Début août, deux cadavres ont été retrouvés dans une rivière en contrebas du village de Muramvya. Leur état a rendu tout identification définitive difficile. L'un d'entre eux était décapité. La femme de Jean avait estimé dans la mesure du possible qu'aucun des deux corps n'était son mari. Néanmoins aucune autopsie ou analyse génétique n'a été effectuée.
Signe de cruauté ou d’espoir, la femme du journaliste a reçu pendant près de trois semaines des appels de la part de personnes s’identifiant comme des magistrats ou des intermédiaires du SNR lui disant de ne pas s’inquiéter et de prendre patience.
100 jours plus tard, malheureusment la question demeure donc entière: où se trouve Jean aujourd'hui ?
Depuis le printemps 2015, le Burundi traverse une crise politique qui ne fait que devenir plus tendue. En septembre les Nations unies ont publié un rapport disant craindre un risque de génocide.
Après la suspension de la très populaire Radio publique africaine en avril 2015, l'ensemble des radios privées ont été fermées en mai 2015, officiellement pour enquête. Une enquête qui a ce jour n'a pas abouti, si elle a même commencé.

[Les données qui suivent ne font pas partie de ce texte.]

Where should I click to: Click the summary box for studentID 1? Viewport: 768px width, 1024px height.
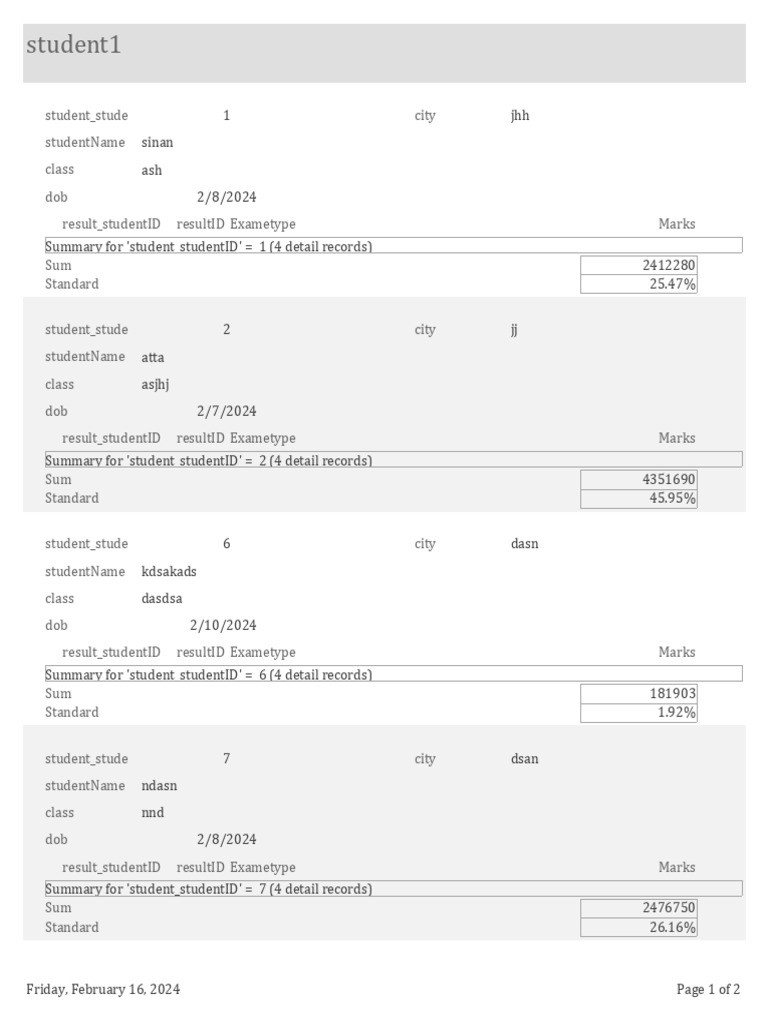393,246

Depuis cette date, seules deux radios ont été autorisées à rouvrir en mars 2016: Radio Rema, porte-voix du gouvernement, et Radio Isanganiro, dont la directrice en exil, Anne Niyuhire a été limogée à distance pour permettre la réouverture d'une version édulcorée de la radio. Malgré les nouvelles précautions de l'équipe rédactionnelle, les rédacteurs et directeurs de Radio Isanganiro ont été convoqués à plusieurs reprises à la Présidence pour s'expliquer sur certains reportages. En octobre 2016, la rédactrice en chef de la radio a été remerciée.
Les journalistes qui continuent à travailler au Burundi font régulièrement l'objet d'intimidations et de menaces. Et la pression ne se relâche pas. Trois jours plus tard, Nestor Ndayitwayeko était passé à tabac par un officier de police dans un bar, simplement parce qu'il était journaliste. Le 1er août, le journaliste de Bonesha FM, Boaz Ntaconayigize, en exil à Kampala a été poignardé par des personnes qu'il a identifié comme étant des agents des services burundais. Le 18 août, le journaliste de Buja FM, Gisa Steve Ira-Koze, était arrêté sans motif dans un bar de Gatumba à l’ouest de la capitale et retenu plusieurs jours.
Et il y a quelques semaines, le 7 octobre, une correspondante de Voice of America Fidélité Ishatse, a été arrêtée par la police à Rutana (sud-est du Burundi) avant d'être relâchée quelque temps après. On lui reprochait soudain de ne pas avoir présenté son accréditation avant de travailler alors qu’elle est coutumière d’effectuer des reportages dans la région…
Tous ces exemples montrent à quel point la liberté d'informer et d'être informé est en péril dans ce petit pays d'Afrique centrale qui a perdu 11 places entre 2015 et 2016 au Classement de la liberté de la presse établi par RSF. Un constat d'autant plus amer que le Burundi était souvent cité en exemple pour son pluralisme et son équilibre médiatique, avant que l'acharnement d'un homme à s'arrimer au pouvoir ne vienne tout détruire.